TEXT UNDER STUDY:

-- -- --

The more I know the more I discover how little we actually know.
With each layer peeled back there is another layer of complexity...
So I hear. With cell motility, what moves the cell? On any given level of observation, we are continually led on to another anterior cause.
Heisenburg.....The observer plays a role...
God is observing the universe into increasing levels of complexity.
Sure would have the last laugh...
I try to read this every year. It is very worth the effort.
Life on this planet almost requires a good deal of pretending..
i.e. pretending that we know what we know..
Maybe the pretense keeps us sane.. or saner...
"Suddenly I'm falling out of the sky
Don't let me go, or I will die.
Whose hands are these?
On my trapeze?
Take hold of me and rescue me
Or I will be a tragedy.
Thank you for the recommendation. I'll have get a copy.
Hugh Ross of Reasons to Believe often points out that science is the interpretation of the facts of nature, not the facts themselves (analogous to how theology is the interpretation of the facts of God's word. Just as there can be good and bad theology, there can be good and bad science. But facts are facts, regardless of the interpretation).
I don't believe an interpretation is possible without being affected by some sort of bias of the worldview of the interpreter. An example might be whether or not a person holds to a dualistic view (body and soul) of human nature - the study of the mind, of ethics (is sociology a science?), etc., are all impacted by how the one doing the studying views the roots of human nature.
In such a view, it doesn't seem (as you point out) that science can be some sort of standalone endeavour, untainted or unaffected by human prejudices.

-- -- --

PARTS OF THE EXERCISE:
#1 Answer these questions about the comment thread on science and knowledge:
(a) Who often points out that science is the interpretation of the facts of nature, not the facts themselves?
(b) What does one commenter say life on this planet almost requires?
(c) In the quoted trapeze verse, what does the speaker say they will be if not rescued?
#2 Write the next part of the comment thread on science and knowledge, picking up after its final comment.
The items that follow have no connection to the comment thread on science and knowledge.

-- -- --

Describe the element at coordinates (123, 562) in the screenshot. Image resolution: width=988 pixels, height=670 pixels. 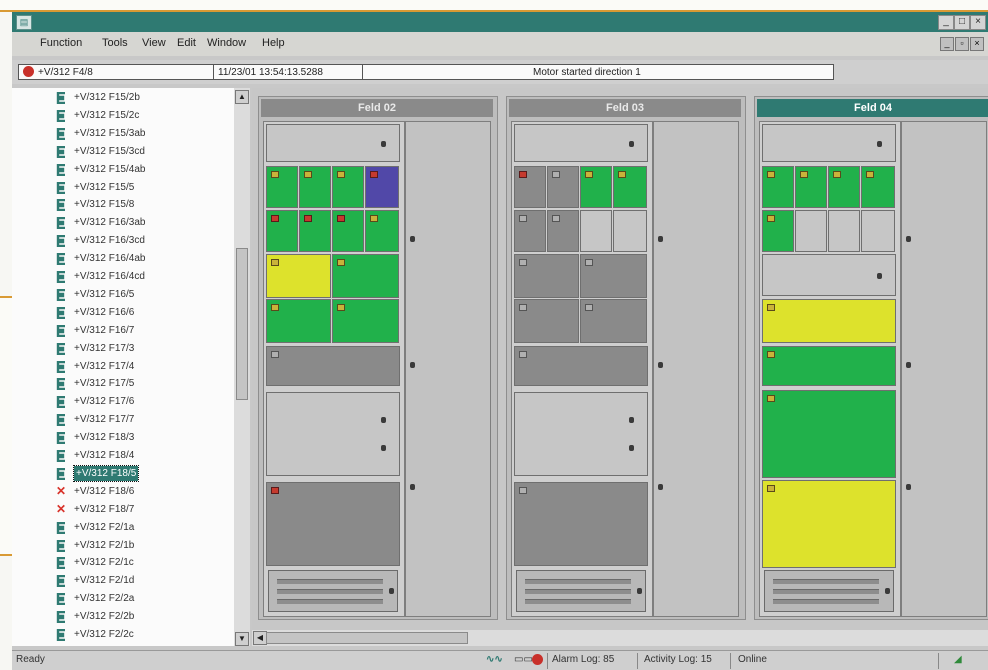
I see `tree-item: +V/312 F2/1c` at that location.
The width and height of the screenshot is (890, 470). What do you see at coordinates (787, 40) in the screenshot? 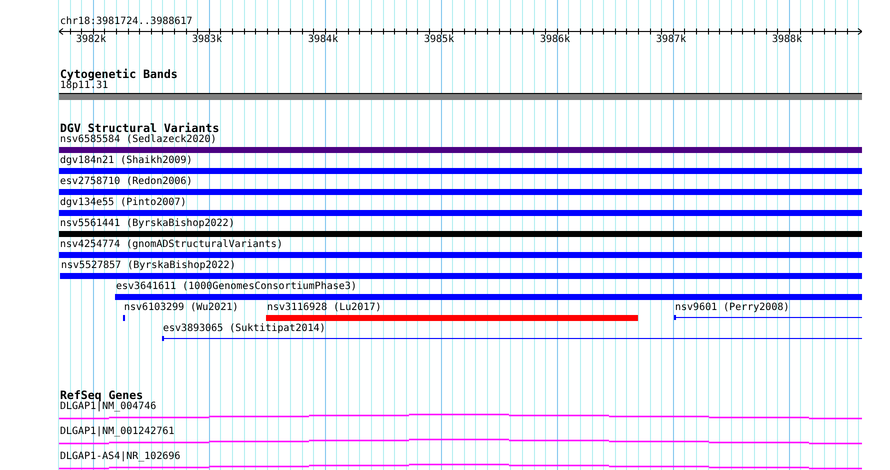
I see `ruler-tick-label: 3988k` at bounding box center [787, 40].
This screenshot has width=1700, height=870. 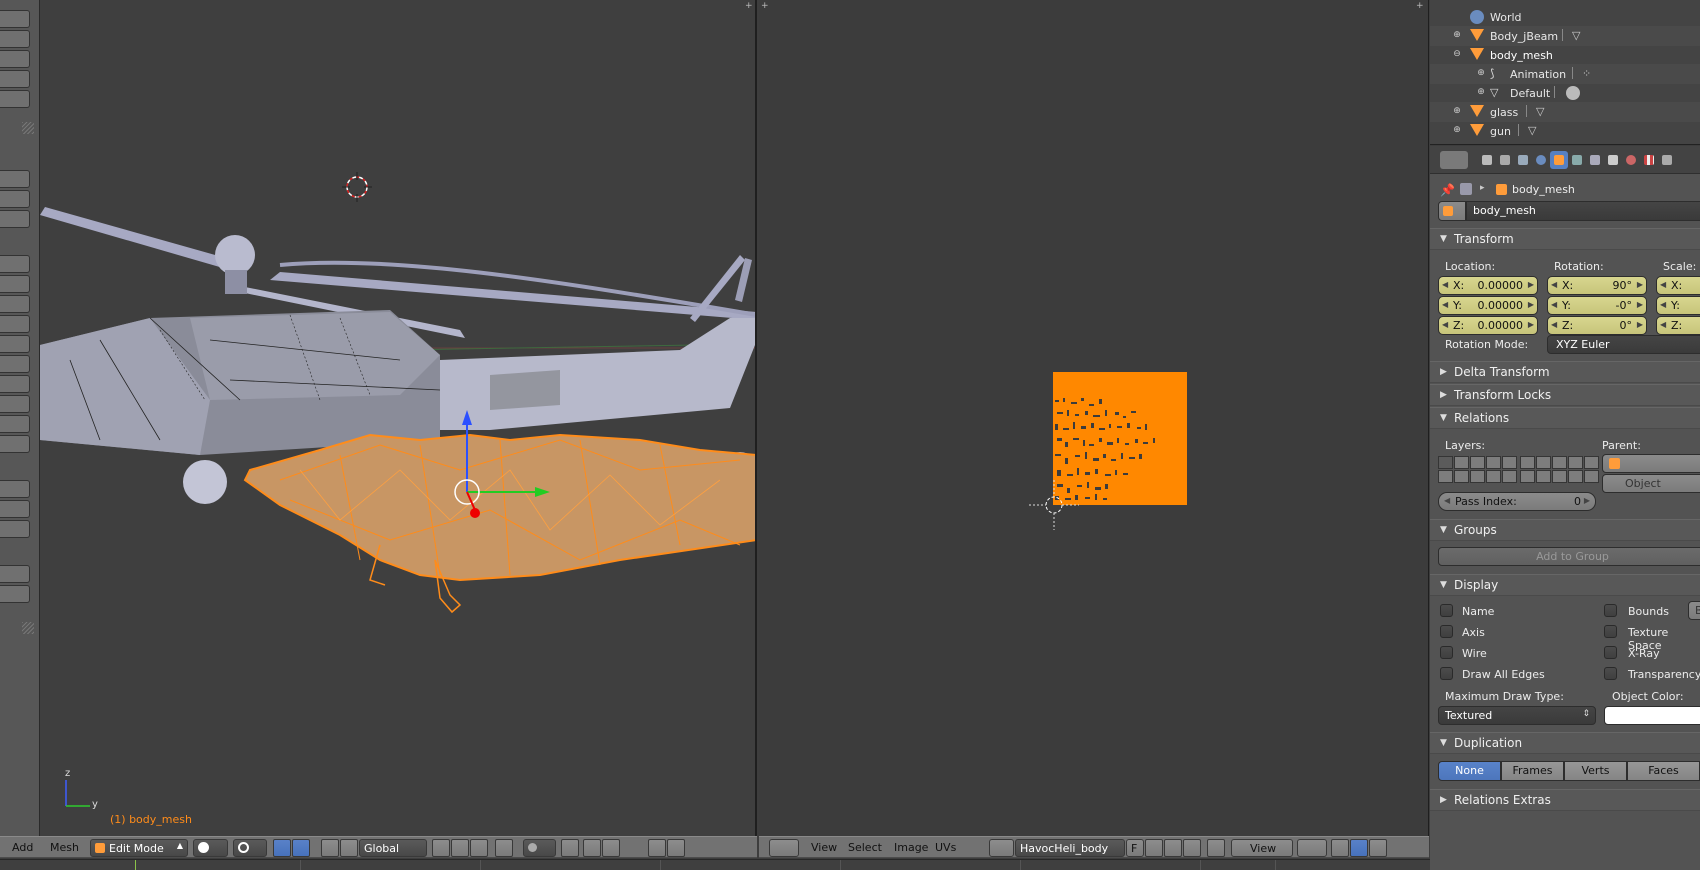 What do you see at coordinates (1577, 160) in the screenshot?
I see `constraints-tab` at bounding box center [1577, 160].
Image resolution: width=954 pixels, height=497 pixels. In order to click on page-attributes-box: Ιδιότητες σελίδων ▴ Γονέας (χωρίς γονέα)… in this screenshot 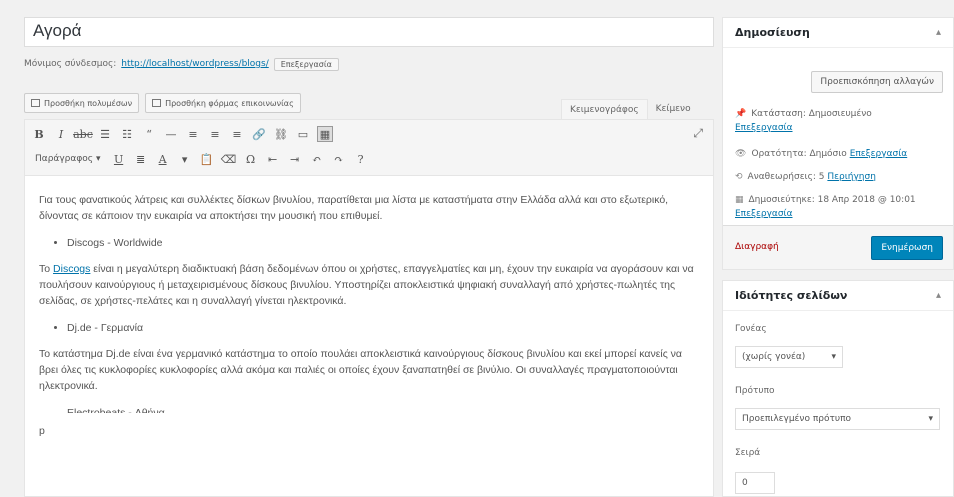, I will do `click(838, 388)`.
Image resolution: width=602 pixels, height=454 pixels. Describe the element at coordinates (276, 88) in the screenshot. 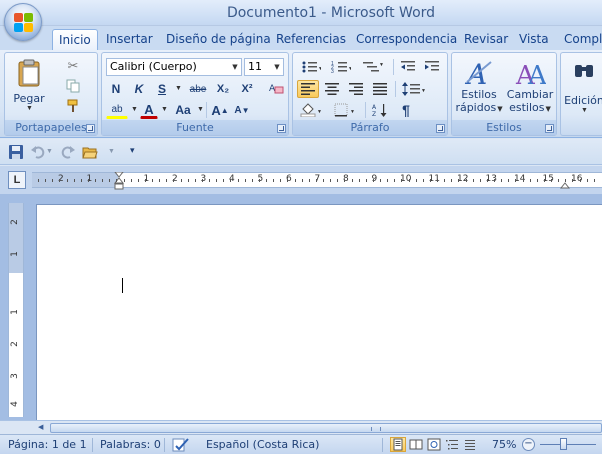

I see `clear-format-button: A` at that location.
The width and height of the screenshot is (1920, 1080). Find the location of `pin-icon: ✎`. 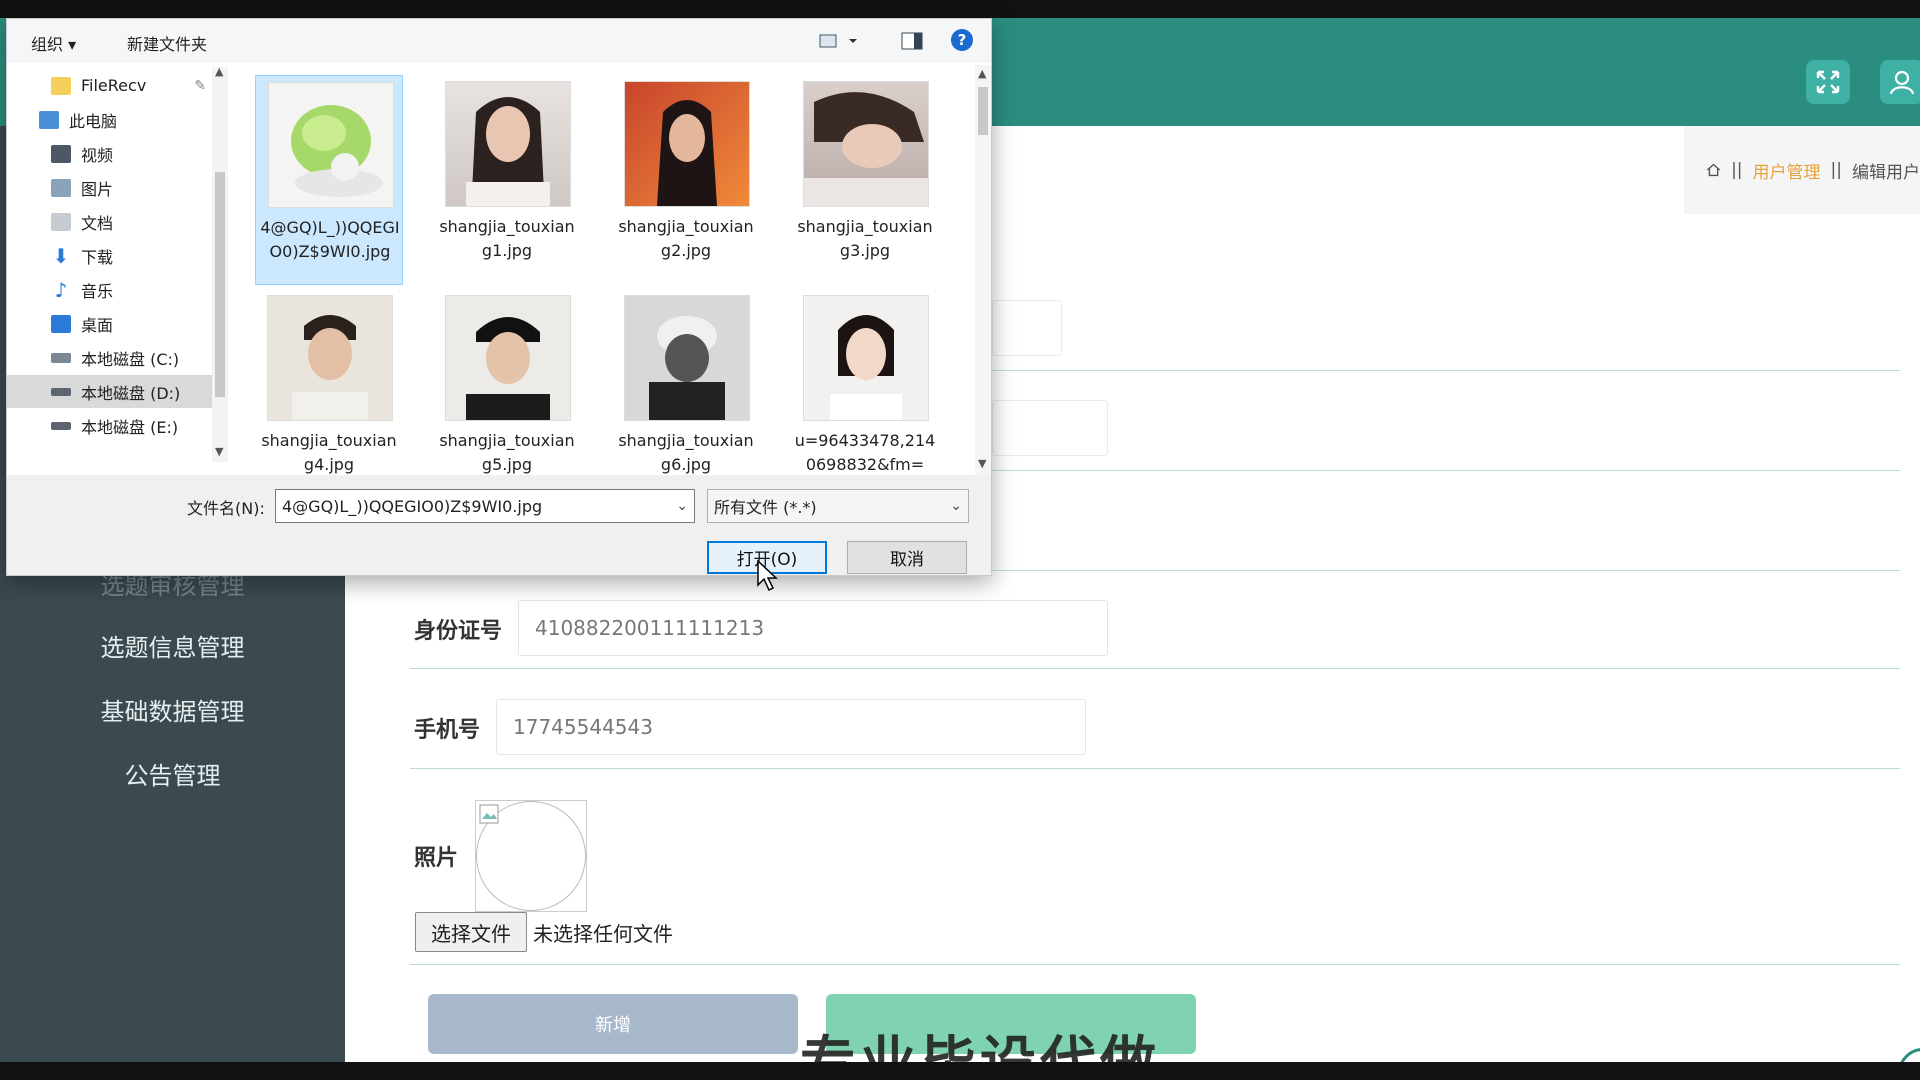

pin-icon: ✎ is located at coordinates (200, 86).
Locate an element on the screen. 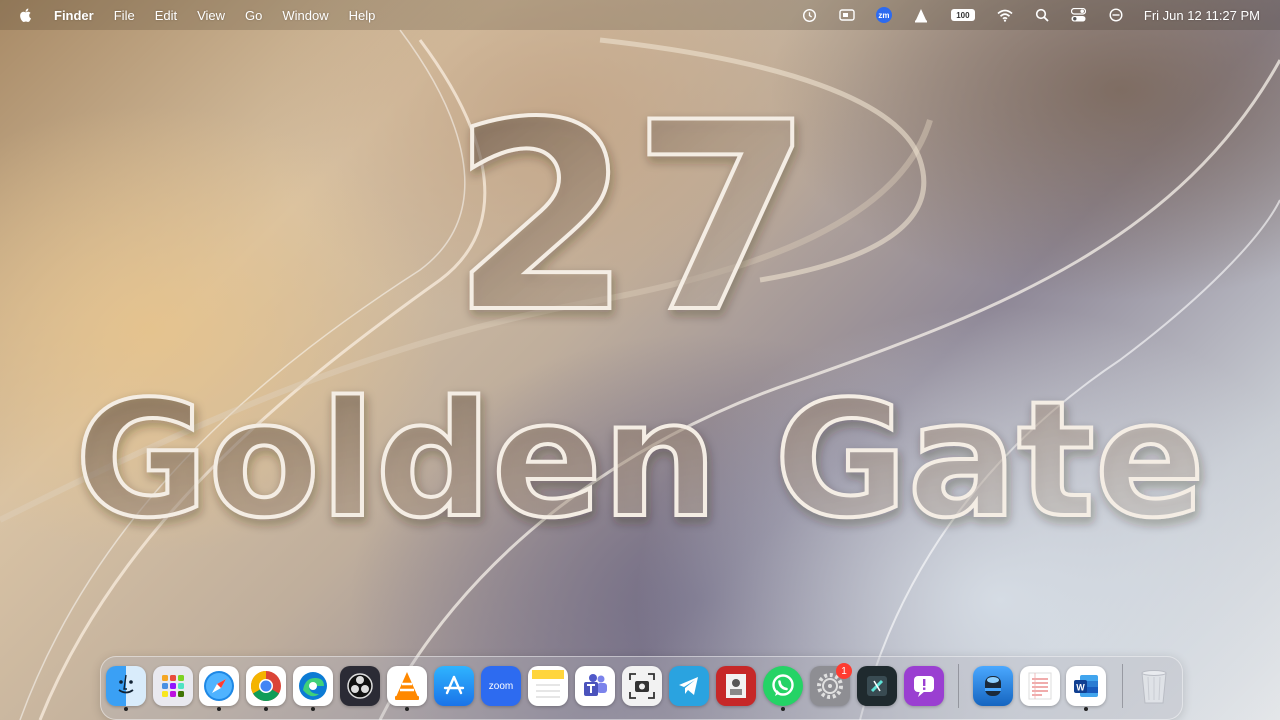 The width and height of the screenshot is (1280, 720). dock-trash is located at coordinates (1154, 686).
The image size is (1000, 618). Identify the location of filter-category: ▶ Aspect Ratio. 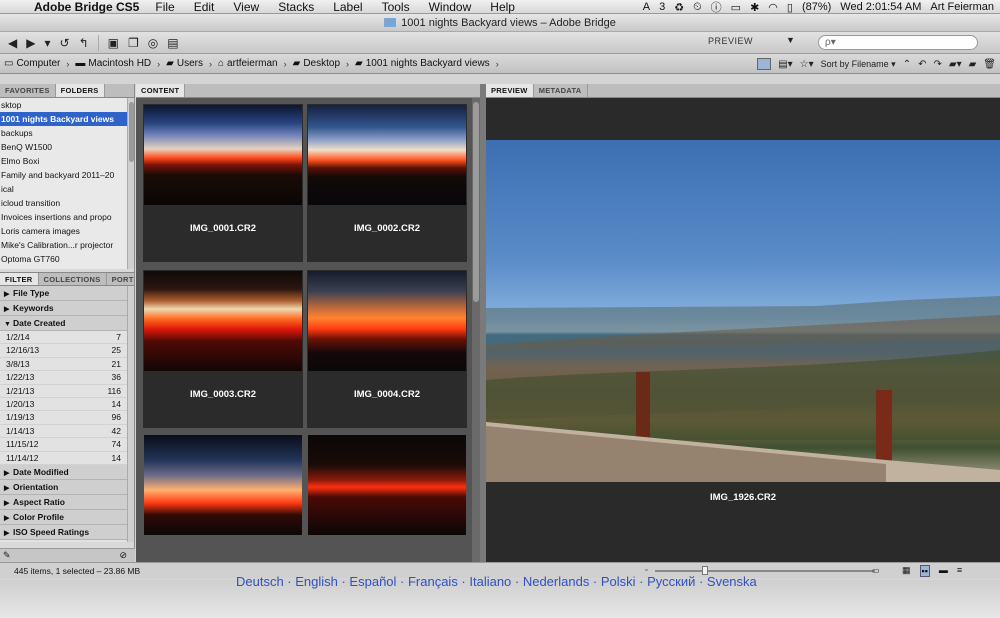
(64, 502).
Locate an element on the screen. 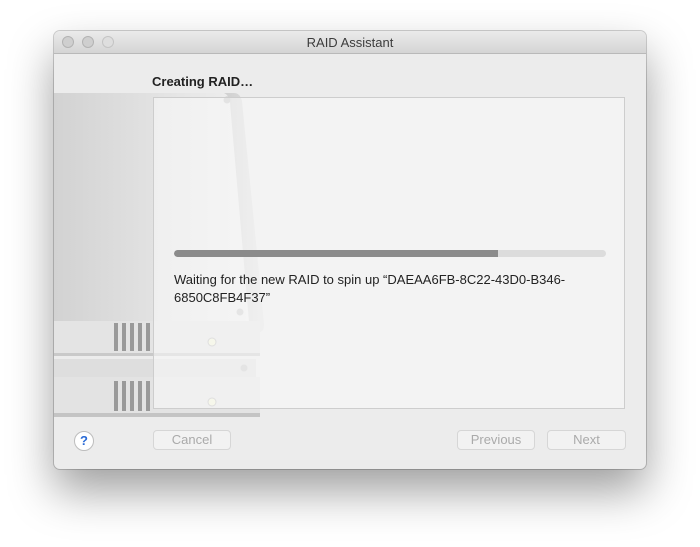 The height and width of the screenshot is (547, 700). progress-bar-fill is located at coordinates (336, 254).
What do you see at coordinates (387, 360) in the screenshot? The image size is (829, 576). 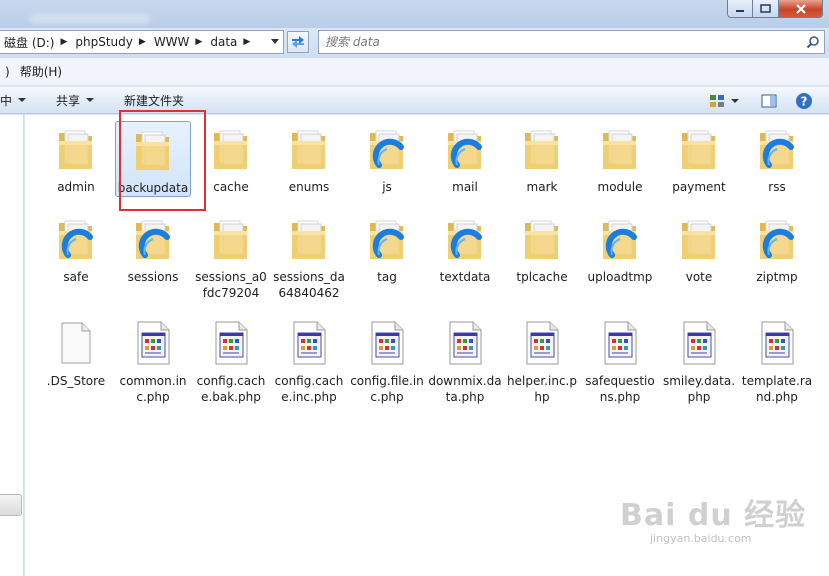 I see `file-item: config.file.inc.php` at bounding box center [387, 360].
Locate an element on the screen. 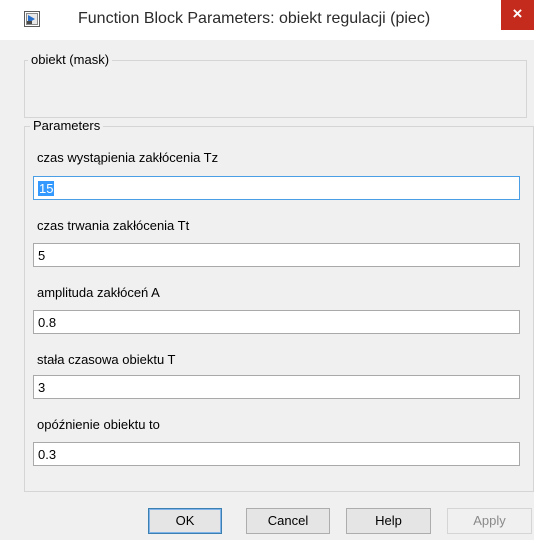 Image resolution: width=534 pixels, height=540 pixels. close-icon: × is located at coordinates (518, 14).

-- -- --

EXERCISE RESPONSES:
#1
(a) Hugh Ross of Reasons to Believe
(b) A good deal of pretending
(c) A tragedy

#2
The unilateral discarding of metaphysics would seem, in a number of areas, to greatly impact how successful science can be at providing satisfactory and/or complete answers.
If you believe that the theory of evolution actually has inherent bias, then it is your responsibility to demonstrate as much.
The inherent bias is that metaphysical considerations are not allowed. Evolution must explain all human behaviors and the outcomes of those behaviors. Human free will is not an acceptable factor for consideration, since in a system where, ultimately, ALL behaviors are the product of, and allegedly explainable by, physical processes, there is no such thing as true free will. We are all, as Pearcey states in her book Total Truth, machines made out of meat.
And Pearcey illustrates the logical conclusion of such thinking, by evolutionists, with the examples brought out in the article at the beginning of this thread (e.g., Pinker).
Oh, I do agree with you, apologist! FWIW I doubt sociology is a science.
I also strongly agree with this:
The unilateral discarding of metaphysics would seem, in a number of areas, to greatly impact how successful science can be at providing satisfactory and/or complete answers.Well said! Thank you so much for writing!